** start of Selected passage **

1) Your code indentation is wrong, try this:

def select(L):
    if len(L) < 10:
        L.sort()
        return L[int(len(L)/2)]
    S = []
    lIndex = 0
    while lIndex+5 < len(L)-1:
        S.append(L[lIndex:lIndex+5])
        lIndex += 5
    S.append(L[lIndex:])
    Meds = []
    for subList in S:
        print(subList)
        Meds.append(select(subList))
    L2 = select(Meds)
    L1 = L3 = []
    for i in L:
        if i < L2:
            L1.append(i)
        if i > L2:
            L3.append(i)
    if len(L) < len(L1):
        return select(L1)
    elif len(L) > len(L1) + 1:
        return select(L3)
    else:
        return L2

2) The method you use does not return the median, it just return a number which is not so far from the median. To get the median, you need to count how many number are greater than your pseudo-median, if a majority is greater, repeat the algorithm with the numbers greater than the pseudo-median, else repeat with the other numbers.

def select(L, j):
    if len(L) < 10:
        L.sort()
        return L[j]
    S = []
    lIndex = 0
    while lIndex+5 < len(L)-1:
        S.append(L[lIndex:lIndex+5])

** end of Selected passage **

*Task 1*. Please transcribe the listing, starting at its first line and ending at the line containing "pyautogui.click(x=1988, y=898)".
The listing has no connection to the forum answer about finding a median.

** start of Records **

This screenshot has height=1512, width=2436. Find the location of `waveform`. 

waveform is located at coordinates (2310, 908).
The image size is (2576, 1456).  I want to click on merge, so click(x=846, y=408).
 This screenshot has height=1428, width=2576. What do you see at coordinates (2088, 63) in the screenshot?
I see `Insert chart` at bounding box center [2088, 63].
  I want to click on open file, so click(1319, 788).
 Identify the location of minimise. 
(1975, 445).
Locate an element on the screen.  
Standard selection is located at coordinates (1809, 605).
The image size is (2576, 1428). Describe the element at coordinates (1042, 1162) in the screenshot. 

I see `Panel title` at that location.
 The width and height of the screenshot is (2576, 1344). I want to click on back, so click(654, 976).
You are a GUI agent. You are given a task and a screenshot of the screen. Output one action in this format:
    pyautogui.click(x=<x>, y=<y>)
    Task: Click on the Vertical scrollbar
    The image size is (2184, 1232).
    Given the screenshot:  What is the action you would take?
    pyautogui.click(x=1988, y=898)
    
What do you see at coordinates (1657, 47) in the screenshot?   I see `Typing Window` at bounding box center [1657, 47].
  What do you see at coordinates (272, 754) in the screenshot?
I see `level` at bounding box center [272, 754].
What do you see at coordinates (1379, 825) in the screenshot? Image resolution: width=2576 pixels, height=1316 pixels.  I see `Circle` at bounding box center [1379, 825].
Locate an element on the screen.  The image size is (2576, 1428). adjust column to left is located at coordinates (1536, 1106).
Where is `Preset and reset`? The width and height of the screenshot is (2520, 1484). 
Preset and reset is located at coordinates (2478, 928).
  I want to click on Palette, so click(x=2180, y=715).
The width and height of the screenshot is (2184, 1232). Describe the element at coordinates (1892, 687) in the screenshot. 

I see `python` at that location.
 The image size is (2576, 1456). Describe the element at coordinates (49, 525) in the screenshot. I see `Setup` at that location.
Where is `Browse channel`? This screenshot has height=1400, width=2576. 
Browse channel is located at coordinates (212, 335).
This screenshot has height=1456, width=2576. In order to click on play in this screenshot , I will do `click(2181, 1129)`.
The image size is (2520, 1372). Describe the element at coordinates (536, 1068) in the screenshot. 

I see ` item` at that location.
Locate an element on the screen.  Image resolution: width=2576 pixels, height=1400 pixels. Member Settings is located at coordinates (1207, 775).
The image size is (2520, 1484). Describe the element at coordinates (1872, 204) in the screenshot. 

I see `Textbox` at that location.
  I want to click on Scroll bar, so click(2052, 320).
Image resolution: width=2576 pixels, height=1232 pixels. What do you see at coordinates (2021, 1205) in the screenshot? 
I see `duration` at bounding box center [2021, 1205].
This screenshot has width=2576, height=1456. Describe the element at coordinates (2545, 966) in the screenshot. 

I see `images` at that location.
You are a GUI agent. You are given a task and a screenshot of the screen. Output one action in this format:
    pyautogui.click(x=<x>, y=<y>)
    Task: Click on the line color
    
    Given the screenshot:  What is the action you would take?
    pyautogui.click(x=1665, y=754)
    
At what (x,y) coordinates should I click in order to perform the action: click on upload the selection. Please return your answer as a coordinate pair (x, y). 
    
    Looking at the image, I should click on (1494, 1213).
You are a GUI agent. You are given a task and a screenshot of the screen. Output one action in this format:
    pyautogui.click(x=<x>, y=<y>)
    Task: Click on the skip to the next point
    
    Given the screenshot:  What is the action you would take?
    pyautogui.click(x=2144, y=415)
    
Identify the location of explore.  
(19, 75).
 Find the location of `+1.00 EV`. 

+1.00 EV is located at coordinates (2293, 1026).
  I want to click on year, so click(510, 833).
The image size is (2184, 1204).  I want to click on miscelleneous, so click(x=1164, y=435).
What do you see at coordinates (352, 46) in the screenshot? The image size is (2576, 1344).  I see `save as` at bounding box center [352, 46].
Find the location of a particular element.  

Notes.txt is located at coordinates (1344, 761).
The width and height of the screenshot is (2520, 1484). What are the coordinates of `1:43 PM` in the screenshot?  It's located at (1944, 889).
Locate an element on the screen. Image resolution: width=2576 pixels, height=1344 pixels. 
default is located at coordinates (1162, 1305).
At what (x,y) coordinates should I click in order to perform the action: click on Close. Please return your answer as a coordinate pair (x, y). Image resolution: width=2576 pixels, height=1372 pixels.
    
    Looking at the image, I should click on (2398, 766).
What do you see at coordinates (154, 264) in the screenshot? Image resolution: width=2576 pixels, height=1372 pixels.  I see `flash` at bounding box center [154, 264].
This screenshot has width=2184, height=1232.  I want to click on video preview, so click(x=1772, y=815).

** end of Records **

*Task 2*. According to the forum answer on finding a median, what does the original method return instead of the true median?

*Correct answer 1*.
This screenshot has height=1512, width=2436. Find the location of `waveform`. 

waveform is located at coordinates (2310, 908).
The image size is (2576, 1456).  I want to click on merge, so click(x=846, y=408).
 This screenshot has height=1428, width=2576. What do you see at coordinates (2088, 63) in the screenshot?
I see `Insert chart` at bounding box center [2088, 63].
  I want to click on open file, so click(1319, 788).
 Identify the location of minimise. 
(1975, 445).
Locate an element on the screen.  
Standard selection is located at coordinates (1809, 605).
The image size is (2576, 1428). Describe the element at coordinates (1042, 1162) in the screenshot. 

I see `Panel title` at that location.
 The width and height of the screenshot is (2576, 1344). I want to click on back, so click(654, 976).
You are a GUI agent. You are given a task and a screenshot of the screen. Output one action in this format:
    pyautogui.click(x=<x>, y=<y>)
    Task: Click on the Vertical scrollbar
    The image size is (2184, 1232).
    Given the screenshot:  What is the action you would take?
    pyautogui.click(x=1988, y=898)

*Correct answer 2*. A number that is not far from the median.